Also, there was a juke joint in Bentonia called the Blue Front Cafe (it’s still there in fact) where the older blues players in the area would get together and play. Growing up I’d go down there and soak in all I could from whoever was jamming.

I remember hearing Jack Owens, Bud Spires, Cleo Pullman and Duck Holmes playing and telling stories.

AM:  When you go to play electric, what’s your favorite rig to take because you know it’s going to work for you?

DD:  I’ve got a Les Paul and a silverface Deluxe amp that I’ll take, along with an ancient, original TS9 Tube Screamer that I’ve had forever, and a wah.  I’ve also got a G&L Legacy that I’ve fallen in love with, but either a Strat-style or a Les Paul, depending on where I’m at in my head at the time of the gig, you know?  I’ve been through a lot of guitars, but those two are the ones that have stuck around, and I’ve still got the red Japanese Strat that I got when I was nine.  My son’s learning on the red Strat now.

AM:  You’re one of those local guys that other musicians depend on; they’ll need a guitar player for Friday night, and they don’t have time to teach someone, so they’ll say, “Get Drew, he can do it”.  How does it feel to know that other musicians seem to have that level of confidence in you?  And, are you aware that folks think that way?

DD:  I feel gratitude, a lot of gratitude.  There’s an element of trust there. It’s not just the notes; its also how you’re going to conduct yourself. Aare you going to bring drama in, you know? Are you going to show up on time? Are you going to be able to hear yourself through something you’ve never played before?  I’m blessed to have had a lot on influences in my life and have listened to a lot of different music.  My uncle, who taught me how to play, didn’t so much teach me scales, as he taught me progressions and he taught me how to listen.  See, this song sounds like this other song, this one’s going to the four, this one’s going to the five.    During my brief tenure in music school, I didn’t do so well with sight singing single note things, but when we got into progressions and chord changes, I was all over it because I knew what a 6 chord was, what a minor 7 chord was.  I had a Beatles book and it had little chord charts at the top, so I knew what an Eb9 was.  I credit how I learned with being able to hear through songs and if I heard something interesting, I wanted to figure out what was going on.
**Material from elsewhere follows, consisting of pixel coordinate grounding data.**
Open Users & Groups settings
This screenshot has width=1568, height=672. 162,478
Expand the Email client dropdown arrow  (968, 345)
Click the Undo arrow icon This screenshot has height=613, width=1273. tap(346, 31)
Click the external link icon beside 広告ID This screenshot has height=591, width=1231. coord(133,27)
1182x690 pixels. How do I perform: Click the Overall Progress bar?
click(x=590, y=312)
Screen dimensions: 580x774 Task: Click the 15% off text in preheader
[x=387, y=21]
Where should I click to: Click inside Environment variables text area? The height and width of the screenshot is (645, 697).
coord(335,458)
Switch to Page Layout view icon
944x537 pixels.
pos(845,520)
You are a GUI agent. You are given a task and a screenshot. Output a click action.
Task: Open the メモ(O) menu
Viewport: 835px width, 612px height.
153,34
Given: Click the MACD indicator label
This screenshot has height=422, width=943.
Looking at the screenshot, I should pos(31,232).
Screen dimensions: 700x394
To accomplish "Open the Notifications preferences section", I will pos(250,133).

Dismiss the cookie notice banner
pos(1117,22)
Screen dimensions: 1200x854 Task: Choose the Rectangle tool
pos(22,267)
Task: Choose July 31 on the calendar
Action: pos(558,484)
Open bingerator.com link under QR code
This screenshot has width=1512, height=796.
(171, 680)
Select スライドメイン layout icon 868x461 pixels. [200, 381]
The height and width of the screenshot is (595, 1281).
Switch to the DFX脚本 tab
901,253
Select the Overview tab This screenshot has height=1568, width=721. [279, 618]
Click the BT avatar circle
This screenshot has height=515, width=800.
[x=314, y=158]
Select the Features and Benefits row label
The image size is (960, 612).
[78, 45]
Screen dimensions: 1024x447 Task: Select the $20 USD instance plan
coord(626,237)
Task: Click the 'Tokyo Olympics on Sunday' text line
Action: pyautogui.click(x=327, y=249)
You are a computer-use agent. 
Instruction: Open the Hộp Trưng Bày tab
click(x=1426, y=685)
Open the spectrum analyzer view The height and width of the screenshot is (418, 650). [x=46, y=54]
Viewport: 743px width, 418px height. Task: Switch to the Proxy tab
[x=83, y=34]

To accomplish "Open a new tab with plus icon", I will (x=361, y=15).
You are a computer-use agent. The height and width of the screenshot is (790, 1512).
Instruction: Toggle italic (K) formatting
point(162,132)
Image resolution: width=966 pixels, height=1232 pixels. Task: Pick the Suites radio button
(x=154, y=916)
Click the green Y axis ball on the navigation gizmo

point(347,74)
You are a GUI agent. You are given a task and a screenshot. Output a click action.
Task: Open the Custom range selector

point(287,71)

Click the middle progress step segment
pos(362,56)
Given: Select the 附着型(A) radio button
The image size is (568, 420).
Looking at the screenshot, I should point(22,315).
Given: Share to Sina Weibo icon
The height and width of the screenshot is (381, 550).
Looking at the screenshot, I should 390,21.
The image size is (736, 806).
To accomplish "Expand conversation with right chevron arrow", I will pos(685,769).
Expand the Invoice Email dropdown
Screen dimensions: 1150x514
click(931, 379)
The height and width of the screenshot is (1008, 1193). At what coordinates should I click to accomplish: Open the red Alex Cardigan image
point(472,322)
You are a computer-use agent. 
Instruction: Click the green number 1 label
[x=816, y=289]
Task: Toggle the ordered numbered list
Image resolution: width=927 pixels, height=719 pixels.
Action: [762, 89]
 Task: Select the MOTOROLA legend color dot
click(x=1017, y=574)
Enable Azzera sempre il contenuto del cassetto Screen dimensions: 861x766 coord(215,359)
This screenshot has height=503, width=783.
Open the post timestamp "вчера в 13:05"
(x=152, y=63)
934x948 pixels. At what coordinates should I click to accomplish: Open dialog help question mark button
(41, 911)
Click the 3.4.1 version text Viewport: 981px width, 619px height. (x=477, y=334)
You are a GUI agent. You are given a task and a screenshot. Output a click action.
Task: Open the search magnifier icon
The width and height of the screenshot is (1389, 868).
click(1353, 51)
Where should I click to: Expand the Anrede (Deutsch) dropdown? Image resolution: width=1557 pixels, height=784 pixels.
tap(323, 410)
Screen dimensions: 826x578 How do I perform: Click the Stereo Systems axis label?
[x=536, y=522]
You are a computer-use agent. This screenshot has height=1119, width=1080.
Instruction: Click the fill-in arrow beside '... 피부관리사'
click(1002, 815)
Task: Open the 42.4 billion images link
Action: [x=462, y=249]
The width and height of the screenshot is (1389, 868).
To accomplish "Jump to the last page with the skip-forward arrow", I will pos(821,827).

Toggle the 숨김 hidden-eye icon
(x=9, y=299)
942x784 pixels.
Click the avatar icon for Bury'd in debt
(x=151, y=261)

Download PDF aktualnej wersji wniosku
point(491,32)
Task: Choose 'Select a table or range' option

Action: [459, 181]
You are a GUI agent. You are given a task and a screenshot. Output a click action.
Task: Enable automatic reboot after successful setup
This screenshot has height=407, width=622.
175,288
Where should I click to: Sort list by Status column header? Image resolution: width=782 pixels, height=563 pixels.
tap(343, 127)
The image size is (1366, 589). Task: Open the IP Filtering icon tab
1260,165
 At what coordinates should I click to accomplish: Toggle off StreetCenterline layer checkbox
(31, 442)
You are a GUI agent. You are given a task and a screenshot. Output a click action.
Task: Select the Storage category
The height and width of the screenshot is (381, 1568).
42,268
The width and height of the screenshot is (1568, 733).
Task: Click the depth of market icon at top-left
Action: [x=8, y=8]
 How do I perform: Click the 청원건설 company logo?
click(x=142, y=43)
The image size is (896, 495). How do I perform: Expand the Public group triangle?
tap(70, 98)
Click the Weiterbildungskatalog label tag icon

I think that helped me get to that point which is where I wanted to be, where I wanted to be able to do it on the fly. That’s what excites me the most, idoing it without a net. There’s a lot to be said for rehearsing too, but if I get called to fill in, that’s really exciting to me, to be told, “It’s in A, let’s go” and then see if I can do it. I feel a lot of gratitude for having the chance to pull that off.

AM: If you wanted to make my life better, what are some records you would suggest I listen to?

DD:  John Mooney.  John Mooney and Bluesiana, a live record from the 90’s recorded in Germany, a record called Traveling  On.  It’s hard to find, but every time I find a copy, I grab it because I’ve worn it out.  It’s wonderful.  Grant Green, Alive.   Jim Campilongo, Live at the Du Nord.  These are great albums, but there’s more going on that just that. 

AM: Is there a concert you’d love to sit through again?

DD:  Yes!  I was at Lollapalooza 2 in 1992, at the UNO Lakefront Arena in New Orleans and that was, in their heyday, Pearl Jam, Soundgarden, Ministry, Red Hot Chili Peppers, and there were a lot of other people on the ticket. That one, yeah, 100%.   Also Tom Waits at The Orpheum in Memphis, so those two I’d go back to in a heartbeat.  Also Counting Crows, who I’ve seen several times.

AM:  If conflicting schedules and financial constraints weren’t obstacles, is there a dream project you’d like to put together?

DD:  I’d like to put together an album of spirituals.  Either in some sort of “outside the box” manner, jazz-style, B3, great vocals, a choir on some; that would be a dream project for me.  Not everything voiced the same, maybe a core group of bass, drums, and guitar, but I’d love to do some old hymns and spirituals in that style.   Those songs are important to me and often a great sense of comfort, and that would mean something to me.  Songs like, When I Lay My Burden Down, When the Roll Is Called Up Yonder, for example.  Sort of a blues, gospel, jazz extravaganza, something out of the soul gospel tradition. 

AM: What’s your personal challenge at the moment?

DD:  Chords.  Interesting ways to voice chords, a way to get beyond the normal barre chords and cowboy chords, you know, when you’re playing rhythm, that’s where the interesting stuff happens.  That’s how I solo, it’s based on chords.  I was never good at modes, never good at thinking in that way, so sitting down and revoicing chords, that’s what I do.  That sounds completely nerdish, but that’s what I do.  Bill Cooke is great at that too. He and I sit down some times and geek out over chords and how progressions work.  Trying to get more piano-like voicings on guitar which is challenging, trying to figure out how to use open strings to resonate against fretted notes. In a way that’s not just academic, in a way that’s actually musical, and then using that live, when I play.  That’s far more beneficial to me than trying to practice speed or scales, or something like that.  I love rearranging songs.  If I’m doing covers, I like to do something a little different with it.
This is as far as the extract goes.